Published January 08, 2015
British scientists believe microscopic worms which are biologically very similar to humans may be the key to helping humans colonize other planets like Mars by giving clues on coping with long-term space living.
A team of scientists led by Nathaniel Szewczyk from Notthingham University blasted 4,000 of the worms, known as known as Caenorhabditis elegans, or C. elegans, into space on board the Space Shuttle Discovery, and studied their progress.
Many experts -- including astrophysicist Stephen Hawking -- believe the ultimate survival of humanity could be dependent on the human colonization of other planets.
"While this sounds like science fiction, it is a fact that if mankind wants to avoid the natural order of extinction then we need to find ways to live on other planets," Szewczyk said in a statement about his research.
But there are some major challenges associated with long-term space living -- including high levels of radiation exposure and rapid loss of bone strength.

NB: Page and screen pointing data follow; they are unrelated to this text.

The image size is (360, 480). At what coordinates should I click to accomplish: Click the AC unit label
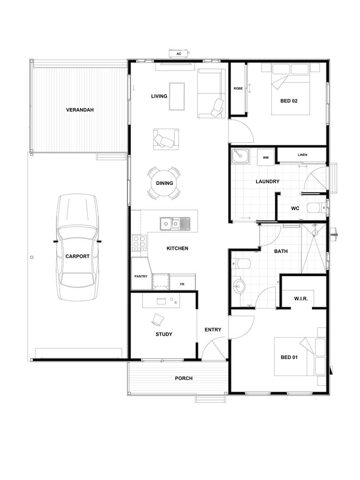(x=179, y=54)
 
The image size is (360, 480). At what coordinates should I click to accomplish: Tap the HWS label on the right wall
(x=334, y=235)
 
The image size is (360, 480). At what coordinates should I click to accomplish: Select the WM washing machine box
(x=266, y=157)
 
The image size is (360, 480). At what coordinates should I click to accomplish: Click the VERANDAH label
(x=80, y=110)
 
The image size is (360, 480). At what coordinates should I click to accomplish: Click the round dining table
(x=164, y=183)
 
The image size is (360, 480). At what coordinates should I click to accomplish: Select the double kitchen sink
(x=175, y=223)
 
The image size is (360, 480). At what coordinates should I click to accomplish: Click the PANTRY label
(x=141, y=276)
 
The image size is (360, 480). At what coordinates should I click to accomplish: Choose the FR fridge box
(x=182, y=284)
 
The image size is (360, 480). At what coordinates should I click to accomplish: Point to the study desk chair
(x=158, y=319)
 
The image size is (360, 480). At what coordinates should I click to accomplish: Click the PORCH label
(x=184, y=378)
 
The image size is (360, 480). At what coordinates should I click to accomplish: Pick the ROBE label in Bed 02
(x=238, y=89)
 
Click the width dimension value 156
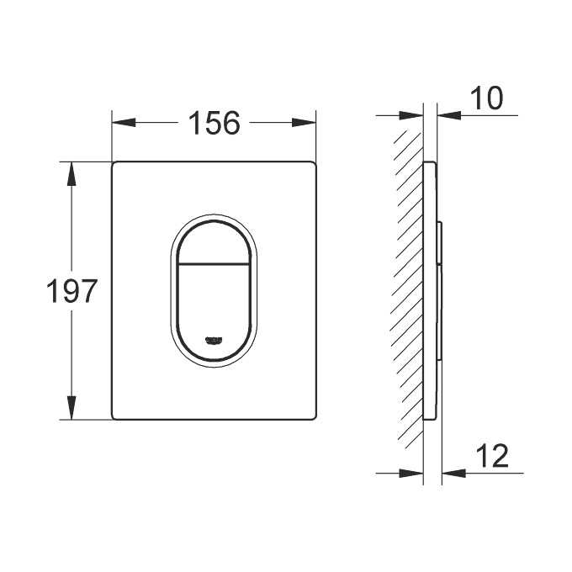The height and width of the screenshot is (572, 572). tap(214, 124)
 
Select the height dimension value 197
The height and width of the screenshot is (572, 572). tap(72, 292)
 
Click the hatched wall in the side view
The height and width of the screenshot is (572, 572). tap(408, 286)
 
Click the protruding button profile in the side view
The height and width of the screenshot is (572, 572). tap(440, 286)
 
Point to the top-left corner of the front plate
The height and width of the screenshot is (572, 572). tap(114, 162)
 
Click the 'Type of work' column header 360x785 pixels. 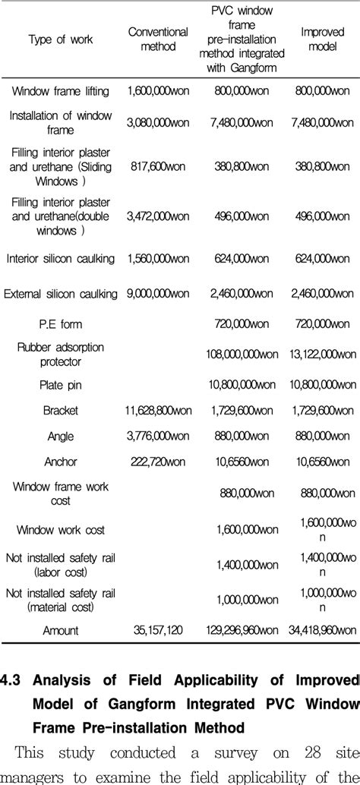61,39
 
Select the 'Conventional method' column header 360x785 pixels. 158,39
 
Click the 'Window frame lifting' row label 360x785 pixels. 61,91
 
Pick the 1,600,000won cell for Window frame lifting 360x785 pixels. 158,91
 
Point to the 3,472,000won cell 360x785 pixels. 158,216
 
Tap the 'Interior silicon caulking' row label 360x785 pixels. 61,259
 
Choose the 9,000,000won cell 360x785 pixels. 158,294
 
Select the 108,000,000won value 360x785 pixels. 242,354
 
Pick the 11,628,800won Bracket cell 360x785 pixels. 158,410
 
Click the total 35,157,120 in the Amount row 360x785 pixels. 158,629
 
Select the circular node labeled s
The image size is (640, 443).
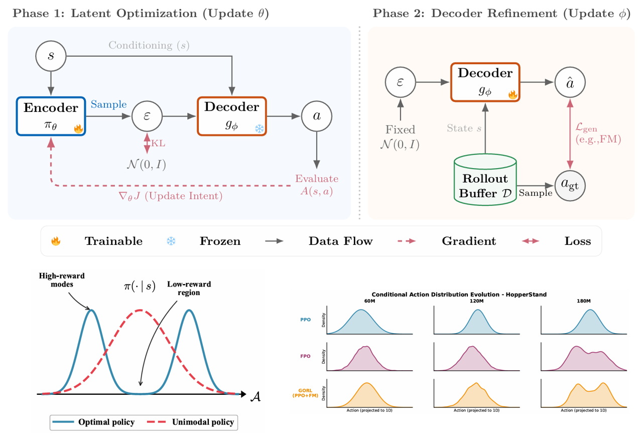51,55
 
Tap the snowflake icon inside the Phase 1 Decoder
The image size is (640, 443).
260,128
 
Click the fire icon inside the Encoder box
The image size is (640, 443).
78,129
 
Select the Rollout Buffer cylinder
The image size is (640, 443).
485,179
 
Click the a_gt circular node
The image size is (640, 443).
570,185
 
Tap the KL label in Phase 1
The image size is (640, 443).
158,143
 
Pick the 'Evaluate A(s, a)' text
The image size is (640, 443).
316,184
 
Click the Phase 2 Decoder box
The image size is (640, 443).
485,81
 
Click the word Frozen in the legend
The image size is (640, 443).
220,241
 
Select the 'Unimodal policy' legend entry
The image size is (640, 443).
201,422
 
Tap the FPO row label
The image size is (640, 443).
305,356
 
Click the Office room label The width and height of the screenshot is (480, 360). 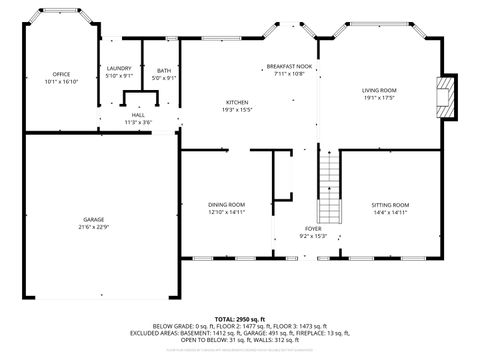pos(61,75)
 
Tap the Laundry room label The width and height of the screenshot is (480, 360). pos(119,69)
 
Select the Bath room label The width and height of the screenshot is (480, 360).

In a study published in Interface, a journal of The Royal Society, Szewczyk's team found that in space, their worms developed from egg to adulthood and produced offspring just as they do on earth.
This makes them an ideal and cost-effective experimental way to study the possible effects of long-term and long-distance space exploration in humans, they said.
The researchers were able to successfully monitor the effect of low Earth orbit (LEO) on 12 generations of C. elegans during the first three months of a six month voyage on the International Space Station.
"While it may seem surprising, many of the biological changes that happen during spaceflight affect astronauts and worms and in the same way," Szewczyk said.
"We have been able to show that worms can grow and reproduce in space for long enough to reach another planet and that we can remotely monitor their health."
C. elegans was the first multi-cellular organism to have its genetic structure completely mapped, and many of its 20,000 genes have the same functions as those in humans, Szewczyk's team explained in their study.
Around two thousand of these genes play a role in promoting muscle function and 50 to 60 percent of these have obvious human counterparts, they said.
The C. elegans worm has long been used by scientists to help further the understanding of human biology, so now Szewczyk thinks it could help researchers investigate living on Mars.
Szewczyk's team worked with experts at the Universities of Pittsburgh and Colorado in the United States and the Simon Fraser University in Canada, to develop a compact automated C. elegans culturing system which could be monitored remotely for the effects of environmental toxins and in-flight radiation.
"Worms allow us to detect changes in growth, development, reproduction and behavior in response to environmental conditions such as toxins or in response to deep space missions," Szewczyk said.
"Given the high failure rate of Mars missions, use of worms allows us to safely and relatively cheaply test spacecraft systems prior to manned missions."